Why do people share photographs?
Initially I would note the distinction between the acts of “taking” and “sharing” a photograph, observing how mobile phones blur two previously discrete actions into a singular gesture. In this context, to “share” a photograph is to offer an ironic proof of life. We intend to convey something like “I am here,” yet the receiver’s impression is usually (though certainly not always), “[that person] was there.” While one may discern a wide range of surface-level objectives in the sender’s action (to demonstrate success, to evoke envy, or, borrowing from Susan Sontag, to affirm labor), I imagine the deeper goal is to strengthen tenuous strands of connection.
Is the experience of sharing photographs different between print, email, and social media?
Let us begin with the notion that our photographs are increasingly ephemeral. Snapchat, for an obvious example, is designed to share a purposefully transient experience. Ten seconds: the image is present; then it is gone. So I would begin with the proposition that the sort of permanence one would seek in a yearbook or photo album – the sort of totem one might rescue from a fire – becomes abandoned for the pleasure of immediacy. Consider Facebook's Timeline feature. While a few folks have dutifully scanned old photographs from birth until their first post, most users ignore that feature. Maybe they hope that Facebook will do it for them, using databases and intelligent agents to populate the otherwise empty years of their lives. In this case we become less confident in our ability to say (as did Peter Gabriel), “This is the picture.” Our lives become streams.
Do you think social media comments change how we view photographs?

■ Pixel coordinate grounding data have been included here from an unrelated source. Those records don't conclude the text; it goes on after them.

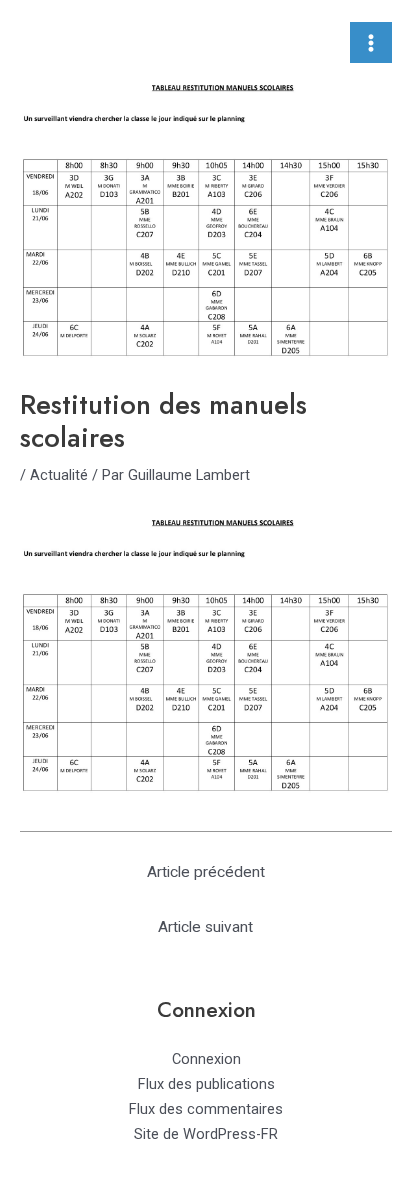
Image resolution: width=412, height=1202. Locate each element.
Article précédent (206, 872)
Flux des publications (206, 1084)
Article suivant (205, 927)
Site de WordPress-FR (206, 1134)
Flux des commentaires (206, 1109)
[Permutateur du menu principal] (371, 43)
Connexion (206, 1059)
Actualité (59, 475)
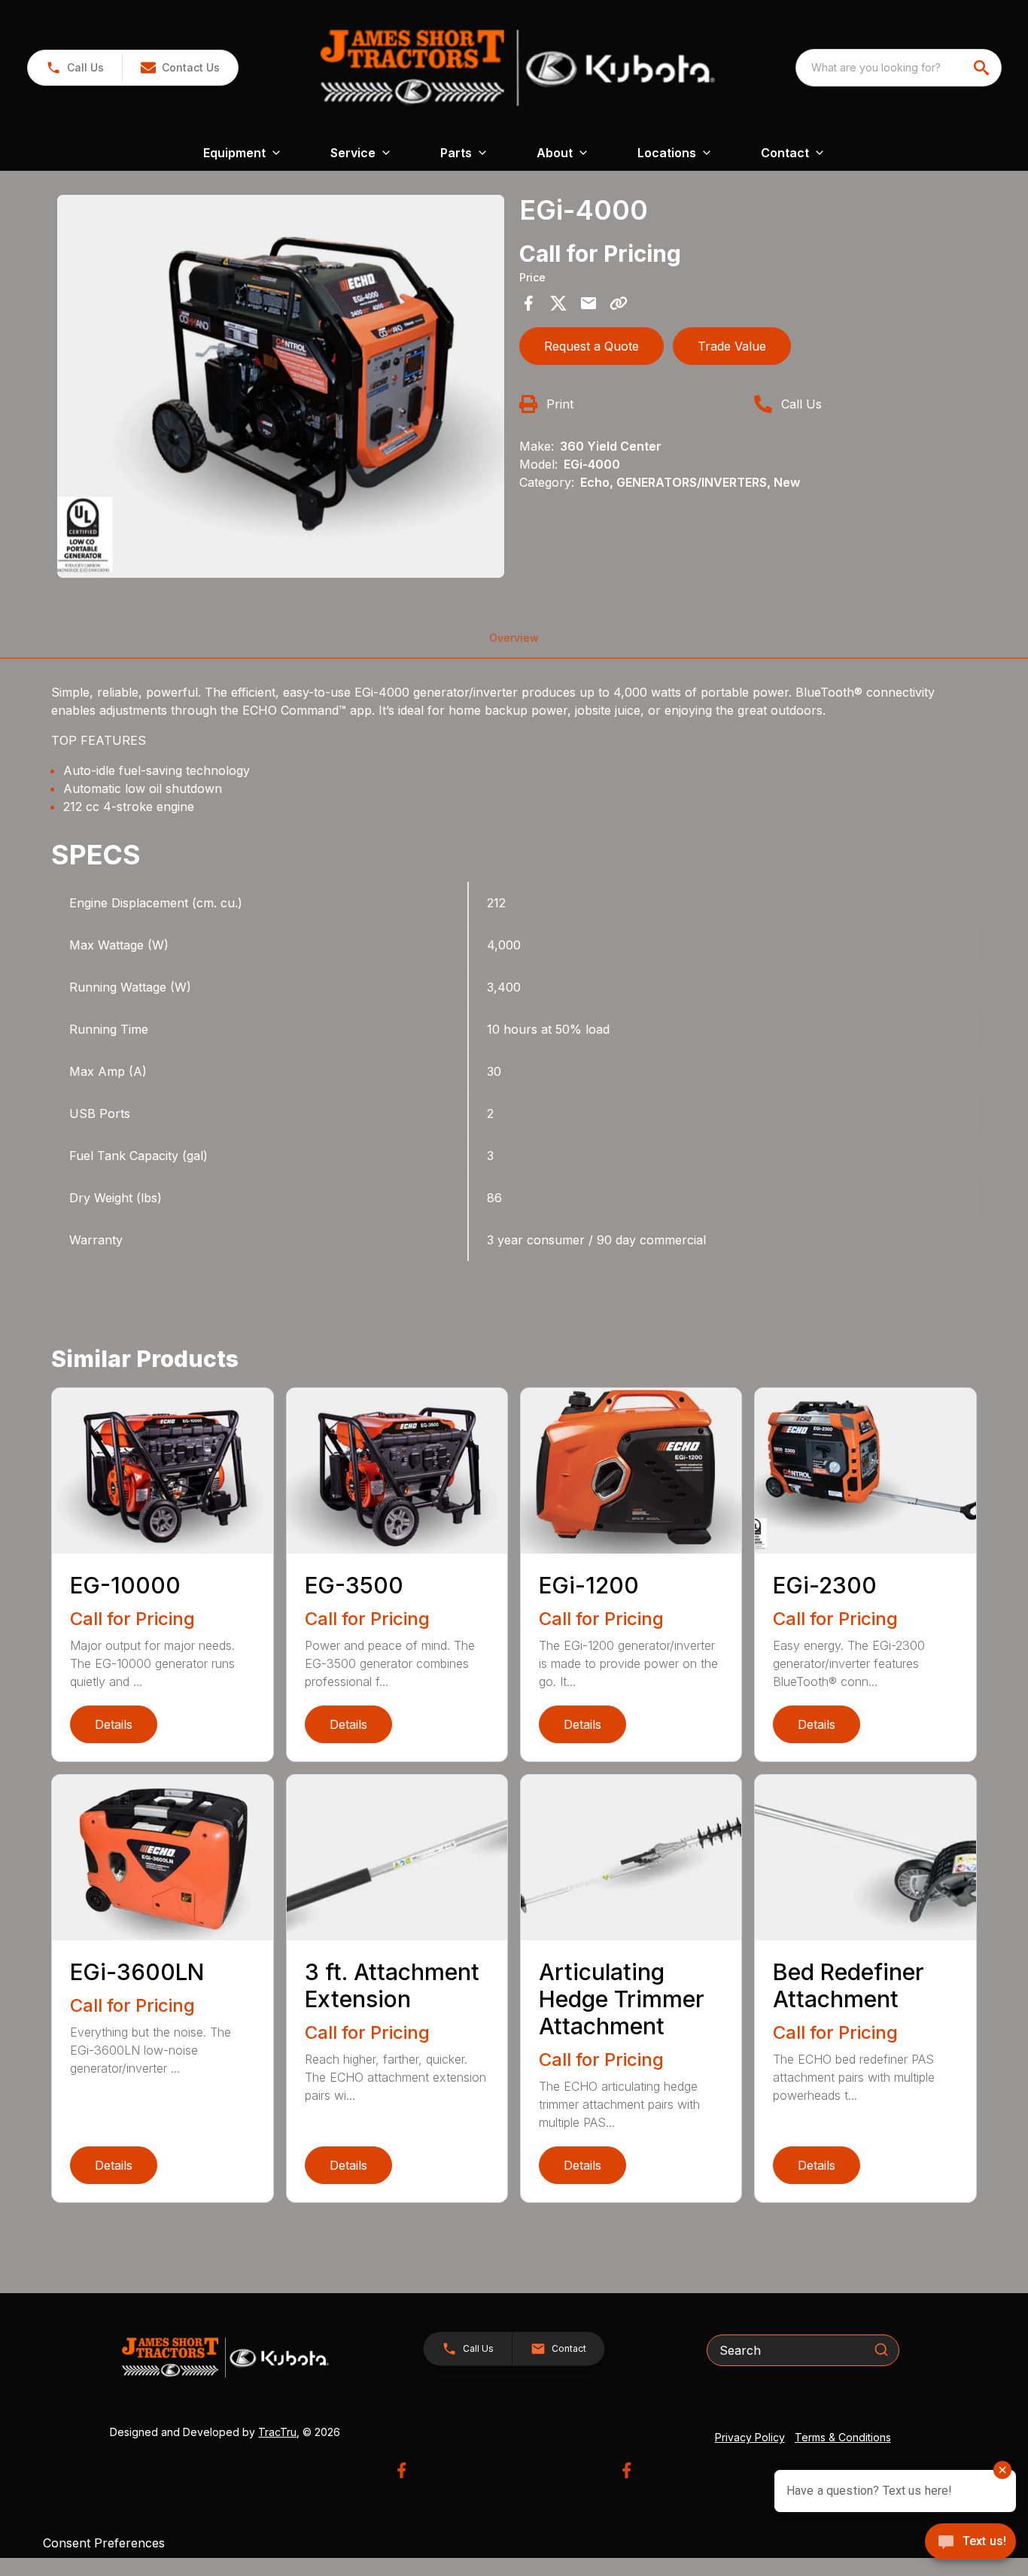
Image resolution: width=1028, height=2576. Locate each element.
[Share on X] (558, 303)
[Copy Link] (619, 303)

Social media promises an obvious addition of expanded feedback opportunities, the hopes that otherwise esoteric photographic hobbies (I specialize in architectural ruins, neon signs, and street art) will find audiences, maybe even friends and collaborators. In this way social media’s various iterations of the “like” feature surely impacts our expectations of photography. I also imagine that the artifact will mutate, such that an image becomes one point in an expanding constellation of comments and other images. In this process of unlimited semiosis, we become less concerned with the “authorship” of a unique image and more focused on an image’s utility as a meme. Maybe that’s why the internet is made of cats.